Дубицкас поднялся, опрокинул в рот еще одну кружку, вернулся за стол.
— Следы от самолетов… — Старик сухо рассмеялся. — Их нет в этом небе, потому что их нет. И город окружает не туман, это сам город островок в тумане. В паутине. Мы все в паутине. Мы часть паутины. Выбраться из нее практически невозможно. И мы сами попали в нее. В тысяча девятьсот пятидесятом году. Да. Вместе с механиком с веселой фамилией Простак из ближайшей МТС, который якобы поехал в поисках красивых девчонок в дальнюю деревню, да заехал не туда, куда собирался. Заехал, выехал, доложил начальству, что вот, мол, благодаря особенным способностям или свойствам местности обнаружены укромные три деревеньки, в которых советской власти не наблюдается и даже о прошедшей войне с немцами известно понаслышке. Зато есть изрядное количество знахарей и самых настоящих колдунов. И завертелось…
— Установили в деревнях советскую власть? — поинтересовался Дорожкин.

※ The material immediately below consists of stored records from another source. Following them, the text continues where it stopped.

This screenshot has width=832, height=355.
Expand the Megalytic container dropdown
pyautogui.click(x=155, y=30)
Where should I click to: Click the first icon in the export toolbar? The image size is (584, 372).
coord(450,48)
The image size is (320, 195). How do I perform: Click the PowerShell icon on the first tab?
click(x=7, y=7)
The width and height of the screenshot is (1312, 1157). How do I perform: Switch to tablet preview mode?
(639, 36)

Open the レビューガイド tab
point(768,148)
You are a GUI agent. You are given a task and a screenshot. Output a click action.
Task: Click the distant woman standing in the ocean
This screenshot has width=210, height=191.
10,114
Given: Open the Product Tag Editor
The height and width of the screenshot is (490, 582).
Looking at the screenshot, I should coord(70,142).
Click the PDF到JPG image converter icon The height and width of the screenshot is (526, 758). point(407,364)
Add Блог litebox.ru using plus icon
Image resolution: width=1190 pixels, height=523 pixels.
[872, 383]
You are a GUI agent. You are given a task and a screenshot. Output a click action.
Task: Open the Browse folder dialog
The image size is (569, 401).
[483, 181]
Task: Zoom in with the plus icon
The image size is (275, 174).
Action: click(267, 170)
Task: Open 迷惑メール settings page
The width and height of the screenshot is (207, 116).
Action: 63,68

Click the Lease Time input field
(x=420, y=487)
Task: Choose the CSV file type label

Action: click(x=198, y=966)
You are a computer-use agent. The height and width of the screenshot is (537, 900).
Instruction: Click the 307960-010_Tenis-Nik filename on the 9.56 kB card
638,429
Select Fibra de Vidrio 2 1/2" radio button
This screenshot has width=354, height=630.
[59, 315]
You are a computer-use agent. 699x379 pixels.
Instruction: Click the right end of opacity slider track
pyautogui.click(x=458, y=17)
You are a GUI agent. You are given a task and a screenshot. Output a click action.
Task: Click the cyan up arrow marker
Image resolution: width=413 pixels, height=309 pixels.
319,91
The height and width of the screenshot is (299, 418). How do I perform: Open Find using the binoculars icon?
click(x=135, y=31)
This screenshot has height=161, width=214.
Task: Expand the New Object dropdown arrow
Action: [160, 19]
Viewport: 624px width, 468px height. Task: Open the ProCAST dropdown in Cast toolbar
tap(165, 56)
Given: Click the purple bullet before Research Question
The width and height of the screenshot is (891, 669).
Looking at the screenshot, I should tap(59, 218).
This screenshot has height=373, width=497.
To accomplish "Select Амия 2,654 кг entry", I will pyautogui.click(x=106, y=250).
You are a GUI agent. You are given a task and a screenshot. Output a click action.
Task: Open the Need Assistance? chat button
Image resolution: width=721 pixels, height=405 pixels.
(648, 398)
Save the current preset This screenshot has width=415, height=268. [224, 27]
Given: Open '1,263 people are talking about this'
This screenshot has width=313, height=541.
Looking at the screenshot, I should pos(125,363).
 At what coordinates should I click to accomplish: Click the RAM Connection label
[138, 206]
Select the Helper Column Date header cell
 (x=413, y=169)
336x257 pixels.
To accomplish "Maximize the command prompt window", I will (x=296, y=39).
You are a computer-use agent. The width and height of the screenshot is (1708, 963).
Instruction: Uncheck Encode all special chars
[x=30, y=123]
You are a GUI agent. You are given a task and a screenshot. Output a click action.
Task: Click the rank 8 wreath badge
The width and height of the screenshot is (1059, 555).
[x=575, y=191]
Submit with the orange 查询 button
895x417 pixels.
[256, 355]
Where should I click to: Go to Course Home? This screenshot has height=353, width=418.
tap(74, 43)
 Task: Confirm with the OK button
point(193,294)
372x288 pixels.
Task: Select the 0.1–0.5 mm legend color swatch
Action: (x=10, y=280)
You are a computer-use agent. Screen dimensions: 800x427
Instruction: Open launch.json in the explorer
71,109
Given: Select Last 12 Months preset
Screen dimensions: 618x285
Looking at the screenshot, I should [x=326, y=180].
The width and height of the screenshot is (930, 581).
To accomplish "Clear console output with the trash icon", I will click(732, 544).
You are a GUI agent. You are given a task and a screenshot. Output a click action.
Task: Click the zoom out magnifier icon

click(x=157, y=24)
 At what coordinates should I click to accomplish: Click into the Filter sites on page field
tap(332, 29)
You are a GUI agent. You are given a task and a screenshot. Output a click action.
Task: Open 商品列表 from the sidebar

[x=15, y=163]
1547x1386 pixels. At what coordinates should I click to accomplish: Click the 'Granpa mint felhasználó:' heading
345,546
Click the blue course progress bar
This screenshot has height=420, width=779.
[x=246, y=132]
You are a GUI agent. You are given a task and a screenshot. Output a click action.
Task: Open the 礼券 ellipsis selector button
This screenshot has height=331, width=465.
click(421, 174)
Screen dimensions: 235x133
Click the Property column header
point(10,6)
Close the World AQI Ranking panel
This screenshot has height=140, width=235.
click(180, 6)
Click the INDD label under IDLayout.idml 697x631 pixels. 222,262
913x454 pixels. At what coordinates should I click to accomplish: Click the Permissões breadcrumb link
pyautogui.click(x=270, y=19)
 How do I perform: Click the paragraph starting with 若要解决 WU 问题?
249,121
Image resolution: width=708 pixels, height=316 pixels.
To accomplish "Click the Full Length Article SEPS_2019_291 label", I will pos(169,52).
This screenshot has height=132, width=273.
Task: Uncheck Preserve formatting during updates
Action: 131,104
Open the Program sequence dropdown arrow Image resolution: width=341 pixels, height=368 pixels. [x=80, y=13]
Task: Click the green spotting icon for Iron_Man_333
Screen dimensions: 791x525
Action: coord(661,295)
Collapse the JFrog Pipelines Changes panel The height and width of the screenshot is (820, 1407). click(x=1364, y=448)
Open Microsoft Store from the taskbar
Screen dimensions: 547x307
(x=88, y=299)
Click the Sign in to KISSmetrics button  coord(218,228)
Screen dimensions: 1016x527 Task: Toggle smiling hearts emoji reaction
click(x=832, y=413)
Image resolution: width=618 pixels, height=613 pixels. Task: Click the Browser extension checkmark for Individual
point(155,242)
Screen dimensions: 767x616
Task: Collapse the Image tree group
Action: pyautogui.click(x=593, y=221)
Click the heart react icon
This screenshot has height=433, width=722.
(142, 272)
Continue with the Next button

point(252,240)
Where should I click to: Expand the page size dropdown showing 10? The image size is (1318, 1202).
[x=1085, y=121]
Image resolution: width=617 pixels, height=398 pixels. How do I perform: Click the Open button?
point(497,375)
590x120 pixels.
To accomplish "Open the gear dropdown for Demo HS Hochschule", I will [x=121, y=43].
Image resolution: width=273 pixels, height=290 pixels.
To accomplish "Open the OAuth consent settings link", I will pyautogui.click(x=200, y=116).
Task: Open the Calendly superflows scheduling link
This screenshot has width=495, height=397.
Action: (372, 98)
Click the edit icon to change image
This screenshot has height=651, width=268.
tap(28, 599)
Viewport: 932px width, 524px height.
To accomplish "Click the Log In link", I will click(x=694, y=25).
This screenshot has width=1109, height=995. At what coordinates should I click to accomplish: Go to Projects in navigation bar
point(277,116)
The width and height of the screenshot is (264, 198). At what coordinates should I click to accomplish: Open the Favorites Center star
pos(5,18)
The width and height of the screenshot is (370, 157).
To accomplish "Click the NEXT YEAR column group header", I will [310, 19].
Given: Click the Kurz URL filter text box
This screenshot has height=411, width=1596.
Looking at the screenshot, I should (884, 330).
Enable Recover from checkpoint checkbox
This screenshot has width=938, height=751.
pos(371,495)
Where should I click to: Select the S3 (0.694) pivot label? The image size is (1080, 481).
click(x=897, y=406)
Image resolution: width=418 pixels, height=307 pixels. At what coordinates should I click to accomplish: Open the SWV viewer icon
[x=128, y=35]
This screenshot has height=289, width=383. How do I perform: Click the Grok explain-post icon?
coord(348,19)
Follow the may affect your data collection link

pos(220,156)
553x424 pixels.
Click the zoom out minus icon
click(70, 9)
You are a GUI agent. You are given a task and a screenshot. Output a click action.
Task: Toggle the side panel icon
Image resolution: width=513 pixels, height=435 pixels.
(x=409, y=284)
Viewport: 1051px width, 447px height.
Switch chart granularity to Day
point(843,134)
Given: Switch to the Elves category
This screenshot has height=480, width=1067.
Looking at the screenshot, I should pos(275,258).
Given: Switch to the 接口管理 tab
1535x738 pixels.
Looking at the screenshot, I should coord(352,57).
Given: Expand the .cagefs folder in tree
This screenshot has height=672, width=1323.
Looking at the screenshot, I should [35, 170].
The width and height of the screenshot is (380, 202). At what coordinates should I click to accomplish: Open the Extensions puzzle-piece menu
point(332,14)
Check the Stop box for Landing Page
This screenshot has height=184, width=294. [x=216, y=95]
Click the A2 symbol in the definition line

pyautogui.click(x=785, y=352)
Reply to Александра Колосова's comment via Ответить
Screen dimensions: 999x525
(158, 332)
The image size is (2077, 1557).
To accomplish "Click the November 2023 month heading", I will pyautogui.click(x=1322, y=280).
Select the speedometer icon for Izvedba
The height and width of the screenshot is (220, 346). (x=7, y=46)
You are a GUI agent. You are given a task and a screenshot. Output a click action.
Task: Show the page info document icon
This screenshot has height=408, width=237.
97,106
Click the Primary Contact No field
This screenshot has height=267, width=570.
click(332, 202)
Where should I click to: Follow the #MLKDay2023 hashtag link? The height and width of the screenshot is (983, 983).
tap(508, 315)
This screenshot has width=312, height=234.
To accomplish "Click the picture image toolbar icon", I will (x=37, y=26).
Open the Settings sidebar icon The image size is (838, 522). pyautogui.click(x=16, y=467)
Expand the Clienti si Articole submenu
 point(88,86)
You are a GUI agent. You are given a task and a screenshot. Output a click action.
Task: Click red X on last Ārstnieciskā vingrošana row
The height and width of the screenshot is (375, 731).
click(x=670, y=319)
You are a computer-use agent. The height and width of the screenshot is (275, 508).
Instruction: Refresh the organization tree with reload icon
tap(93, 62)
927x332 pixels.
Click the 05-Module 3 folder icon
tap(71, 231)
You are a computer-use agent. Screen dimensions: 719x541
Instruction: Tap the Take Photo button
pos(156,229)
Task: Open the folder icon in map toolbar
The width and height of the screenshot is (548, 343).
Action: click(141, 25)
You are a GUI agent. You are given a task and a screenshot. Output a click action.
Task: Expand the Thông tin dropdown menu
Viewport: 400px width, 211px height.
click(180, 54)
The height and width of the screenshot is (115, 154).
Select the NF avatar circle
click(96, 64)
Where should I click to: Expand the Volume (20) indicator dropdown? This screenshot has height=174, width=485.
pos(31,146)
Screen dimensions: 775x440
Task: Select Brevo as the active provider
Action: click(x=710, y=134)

— Сначала чуть было самого Простака не закатали под советскую власть, — помрачнел Дубицкас. — Но вовремя опомнились. Хотя теперь-то я думаю, что лучше бы закатали. Я, кстати, очень бы поинтересовался, откуда такой Простак взялся в обычной МТС, и проследил бы его биографию настолько, насколько это возможно. Никто, кроме него, не мог в эти деревеньки провести проверяющих. А там уж… Зацепило это дело верхушку, зацепило. Засекретили так, что и в соседних деревеньках ничего известно не было. В тех деревеньках, что там, наверху, — старик посмотрел наверх, — или внизу. Кто его знает. А тут создали шарашку. Нашли специалистов разных, вытащили из лагерей. Меня в том числе. Нагнали сюда пленных немцев, тогда еще их хватало. Построили здание института, маленькое еще, запрудили реку, поставили электростанцию, расчертили улицы, бараки стали строить. Сначала мы в палатках жили… — задумался Дубицкас.